Distancing from the broken By: H.M. Ortiz @h.m.ortiz
Updated: Nov 26, 2021
Focusing on what is broken will never set you free. How will he?, when would she?, why would they? Those questions lead to a path alright, a path to failure. Instead, what’s under our own control, within our reach, eg. feelings, emotions, and responsibilities are now blurred by this broken someone or something and this is because our focus is on this broken someone or something and soon, we will too be broken.
This is a simple logical assumption because by trying to imply our strength on something or someone that has a strength of it’s own, a strength that is completely alien from our own will drain out the whatever amount of drive we have in storage to achieve personal success and neither of the two will achieve anything but wasted time and effort.
Focusing on what is broken in a reckless matter by ignoring our own limits, fueled by a lack of boundaries and disrespect of discipline is a very dangerous road to take.
It’s a way of displaying the old saying “taking matters into my own hands”because unless we are experts with the issue at hand with this broken individual or something, we could cause further damage not only to them but mainly to ourselves because we can develop intimacy with a highly, unhealthy, toxic, and even violent environment that is detrimental for our psyche robbing us of our own will and peace of mind.

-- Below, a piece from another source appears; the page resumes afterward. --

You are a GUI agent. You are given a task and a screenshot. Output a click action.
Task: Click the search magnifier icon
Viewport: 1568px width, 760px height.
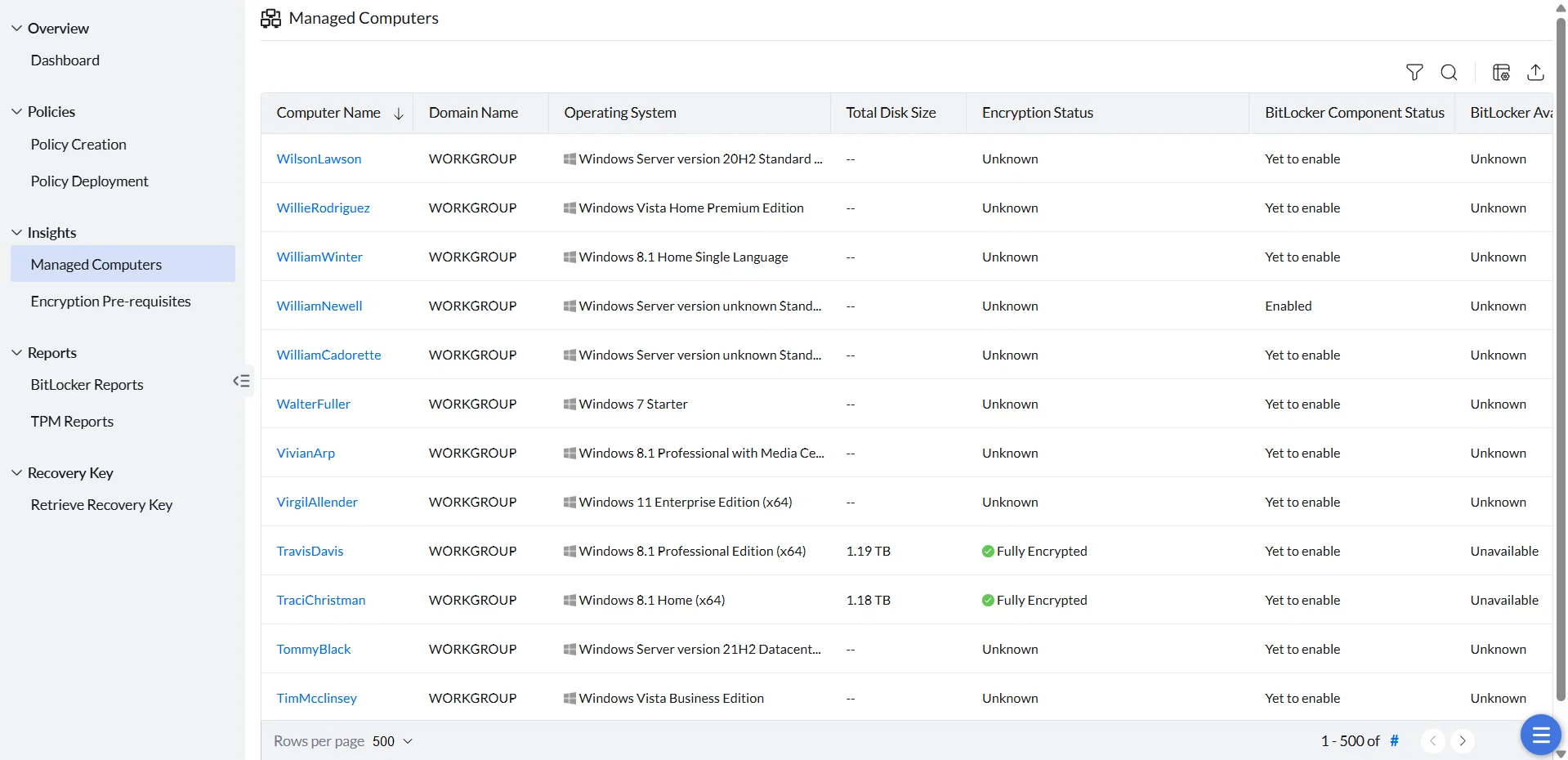tap(1449, 73)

It can quickly turn into a very devastating cycle that can be very difficult to overcome. Don’t raise your hand if you relate.
The old belief that contrary to men; only women, children, and dogs receive unconditional love because men is expected to provide is a blatant way of victimizing and justifying codependency with a modern way of minimizing this extremely narcissistic belief.
Brokenness come in all shapes, colors, races and definitely genders, even animals are not exempt, they just can’t verbally express it but our logical reasoning through clinical experience can diagnose it.
Unlike animals, humans can deceive others and more often than not, themselves into thinking that the cause of their struggles is something or someone else and this is the number one flag that screams “broken”.
Before I learned of my own codependent behavior and tendencies. I used to label my ex; narcissist, abusive and manipulator. Such diagnose came not from a clinical diagnosis but my own google search, after a professional diagnosis by a clinical psychologist of myself, it was time to take action and began the process of healing. Now that I have overcome codependent behaviors and learned a lot of my own anxieties and learned how to overcome them, I still wouldn’t take a chance and try to “fix” someone else’s life because I understand how devastating this can be.
I’m not saying “ignore them, let them die” but just take extreme caution when dealing with broken individuals. In relationships, this happens very often but before diagnosing others, in order to be able to properly determine who might be broken, we must do an assessment of ourselves and understand our physical, emotional, financial, spiritual and psychological struggles and address them accordingly, when we can understand our flaws without blaming others, we can maturely walk away from whom or what is not in our best interest.